AIM OF THE EXERCISE: Swap "icon" for "symbol" in the lines running from the one with "Click the heart favorite icon" to the one with "Image resolution: width=1024", leaving everything else in them unchanged.
***** EXTRACTED DATA *****
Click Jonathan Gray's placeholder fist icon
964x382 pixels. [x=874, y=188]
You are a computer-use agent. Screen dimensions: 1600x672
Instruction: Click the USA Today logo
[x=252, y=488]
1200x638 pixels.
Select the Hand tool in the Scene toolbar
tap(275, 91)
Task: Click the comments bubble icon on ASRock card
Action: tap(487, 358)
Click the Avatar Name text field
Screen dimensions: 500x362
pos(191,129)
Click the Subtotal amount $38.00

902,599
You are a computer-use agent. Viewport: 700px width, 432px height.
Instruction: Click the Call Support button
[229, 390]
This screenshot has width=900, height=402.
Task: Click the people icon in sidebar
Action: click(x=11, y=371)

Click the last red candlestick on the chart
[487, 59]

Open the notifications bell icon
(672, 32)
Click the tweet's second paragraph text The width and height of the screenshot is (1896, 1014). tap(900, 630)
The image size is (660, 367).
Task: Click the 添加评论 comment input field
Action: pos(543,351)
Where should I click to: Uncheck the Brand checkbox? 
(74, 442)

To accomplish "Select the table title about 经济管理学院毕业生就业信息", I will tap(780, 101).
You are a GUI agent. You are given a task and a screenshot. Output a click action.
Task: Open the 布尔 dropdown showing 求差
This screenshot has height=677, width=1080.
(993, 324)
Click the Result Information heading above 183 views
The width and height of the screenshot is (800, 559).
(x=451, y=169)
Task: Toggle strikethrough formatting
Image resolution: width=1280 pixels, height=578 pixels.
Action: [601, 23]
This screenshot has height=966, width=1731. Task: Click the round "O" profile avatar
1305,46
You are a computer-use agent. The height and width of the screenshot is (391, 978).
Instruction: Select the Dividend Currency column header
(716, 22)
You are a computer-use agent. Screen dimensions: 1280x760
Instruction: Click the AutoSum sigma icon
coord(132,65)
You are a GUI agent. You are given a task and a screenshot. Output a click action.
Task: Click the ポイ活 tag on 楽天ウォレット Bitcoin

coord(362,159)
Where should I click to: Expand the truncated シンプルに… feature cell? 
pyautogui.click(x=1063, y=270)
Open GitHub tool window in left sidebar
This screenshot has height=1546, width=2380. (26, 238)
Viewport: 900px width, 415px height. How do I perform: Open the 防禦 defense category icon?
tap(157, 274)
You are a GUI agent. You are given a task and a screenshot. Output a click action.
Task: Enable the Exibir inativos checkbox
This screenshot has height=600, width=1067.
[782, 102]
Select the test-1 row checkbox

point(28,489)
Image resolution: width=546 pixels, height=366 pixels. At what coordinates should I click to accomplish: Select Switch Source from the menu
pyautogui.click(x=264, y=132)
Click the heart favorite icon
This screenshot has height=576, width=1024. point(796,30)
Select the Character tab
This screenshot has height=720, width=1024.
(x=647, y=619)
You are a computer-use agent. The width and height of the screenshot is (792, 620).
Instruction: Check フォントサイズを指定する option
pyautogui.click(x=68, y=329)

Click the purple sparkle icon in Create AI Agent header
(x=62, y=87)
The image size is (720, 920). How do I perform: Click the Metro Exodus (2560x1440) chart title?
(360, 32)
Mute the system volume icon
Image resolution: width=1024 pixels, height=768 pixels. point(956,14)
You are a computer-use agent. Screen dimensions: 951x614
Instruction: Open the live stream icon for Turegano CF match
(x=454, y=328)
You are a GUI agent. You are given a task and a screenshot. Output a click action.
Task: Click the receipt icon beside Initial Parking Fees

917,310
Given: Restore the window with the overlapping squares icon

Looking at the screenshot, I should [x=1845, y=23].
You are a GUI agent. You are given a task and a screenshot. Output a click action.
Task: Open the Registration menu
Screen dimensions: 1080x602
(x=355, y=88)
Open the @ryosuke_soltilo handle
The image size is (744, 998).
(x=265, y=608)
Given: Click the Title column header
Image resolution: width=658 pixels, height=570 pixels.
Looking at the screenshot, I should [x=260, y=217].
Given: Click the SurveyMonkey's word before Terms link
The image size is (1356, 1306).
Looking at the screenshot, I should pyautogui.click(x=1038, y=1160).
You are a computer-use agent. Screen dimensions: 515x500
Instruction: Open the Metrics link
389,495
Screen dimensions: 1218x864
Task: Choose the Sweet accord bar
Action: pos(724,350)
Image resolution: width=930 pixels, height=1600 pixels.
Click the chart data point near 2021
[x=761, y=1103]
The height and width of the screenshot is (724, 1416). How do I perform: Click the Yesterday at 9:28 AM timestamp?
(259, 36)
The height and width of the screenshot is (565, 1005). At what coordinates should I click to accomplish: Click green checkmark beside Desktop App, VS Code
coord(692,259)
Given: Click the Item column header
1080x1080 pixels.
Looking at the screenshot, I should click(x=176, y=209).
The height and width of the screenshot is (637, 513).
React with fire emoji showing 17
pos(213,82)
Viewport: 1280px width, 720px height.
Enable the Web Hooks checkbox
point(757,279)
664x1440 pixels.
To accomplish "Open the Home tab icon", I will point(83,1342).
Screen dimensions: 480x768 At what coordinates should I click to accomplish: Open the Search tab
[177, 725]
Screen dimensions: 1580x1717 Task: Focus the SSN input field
*****
RESPONSE BELOW:
Click the heart favorite symbol
This screenshot has height=576, width=1024. point(796,30)
Select the Character tab
This screenshot has height=720, width=1024.
(x=647, y=619)
You are a computer-use agent. The width and height of the screenshot is (792, 620).
Instruction: Check フォントサイズを指定する option
pyautogui.click(x=68, y=329)

Click the purple sparkle symbol in Create AI Agent header
(x=62, y=87)
The image size is (720, 920). How do I perform: Click the Metro Exodus (2560x1440) chart title?
(360, 32)
Mute the system volume symbol
Image resolution: width=1024 pixels, height=768 pixels. point(956,14)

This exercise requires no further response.